Kehadiran kelembagaan BP Kota Tua Padang yang kuat, diharapkan membantu l melakukan pendekatan dan menjembatani komunikasi antara pemerintah dengan kelompok-kelompok etnik pemilik bangunan bersejarah yang ada di kawasan cagar budaya tersebut.
“Pendekatan persuasif itu penting dilakukan karena di kawasan Kota Tua Padang, memang sangat banyak areal bangunan bersejarah sakral privat milik pribadi dibandingkan dengan ruang publik,” jelasnya.
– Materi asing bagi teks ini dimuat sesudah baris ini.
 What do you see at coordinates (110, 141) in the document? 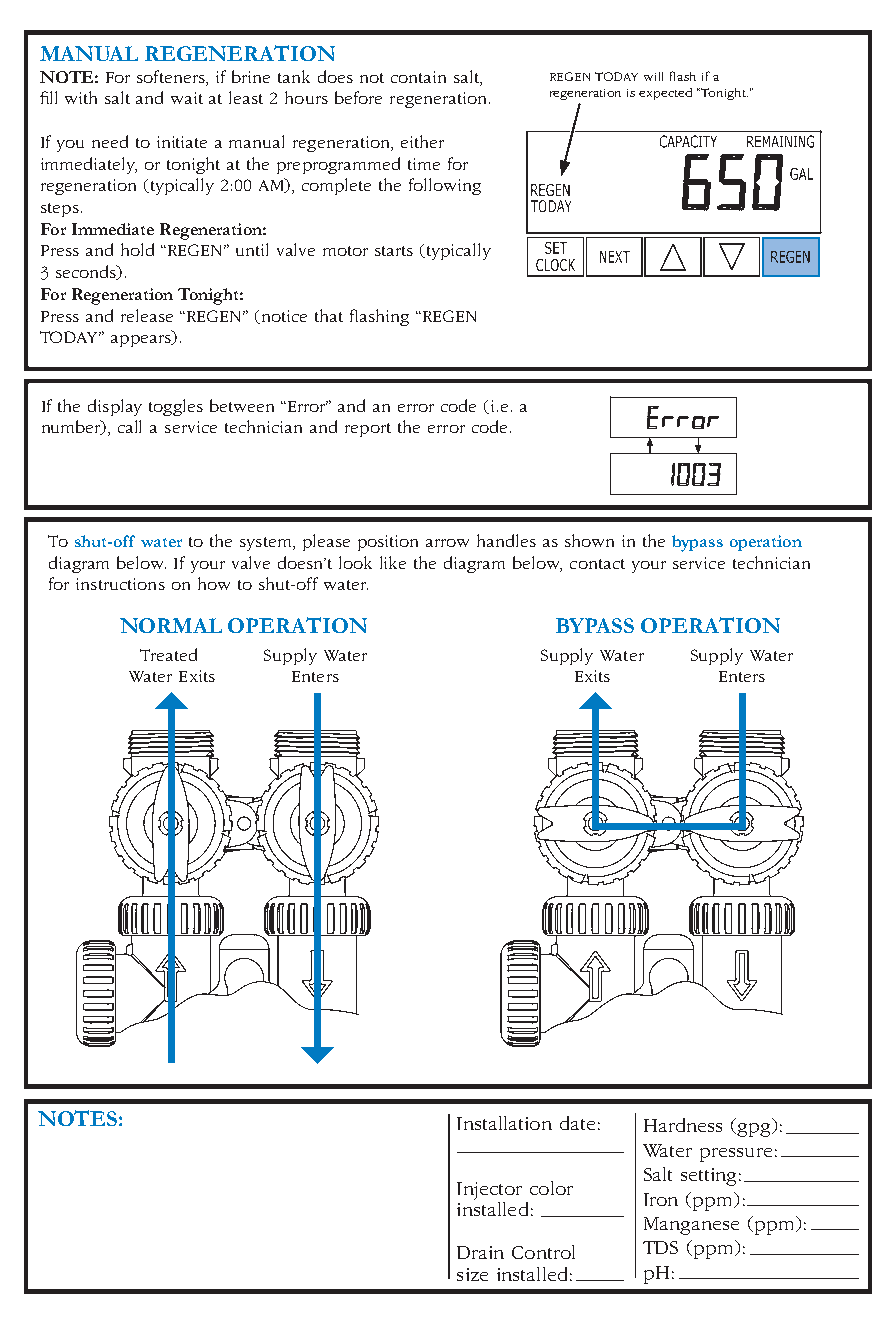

Dalam menyikapi situasi seperti itu, Abdi meminta pemerintah melakukan edukasi penyadaran kepada masyarakat setempat bahwasanya kawasan maupun bangunan yang mereka tempati sangat potensial dijadikan objek wisata sejarah.
Oleh karena itu, penting bagi pemerintah berserta Badan Pengelola (BP) bentukannya untuk menetapkan batasan-batasan areal tertentu terkait bagian Kota Tua Padang mana yang terbatas dikunjungi wisatawan.
Hal itu sangat penting mengingat didalam kawasan Kota Tua Padang beserta area penyanggannya, juga berdiri bangunan Masjid, Vihara, Klenteng dan bangunan sakral lainnya.
Abdi yang juga merupakan Ketua Pusat Pengembangan Desa Wisata Kreatif Fakultas Pariwisata UM Sumbar ini menekankan kesakralan nilai-nolai kearifan lokal serta keunikan yang dimiliki masing-masing etnis di kawasan Kota Tua Padang harus dijaga dan dilestarikan.
Pengembangan pun harus dilakukan pemerintah daerah dengan melibatkan secara partisipatif para tokoh perwakilan berbagai kelompok etnis yang ada di kawasan Kota Tua Padang.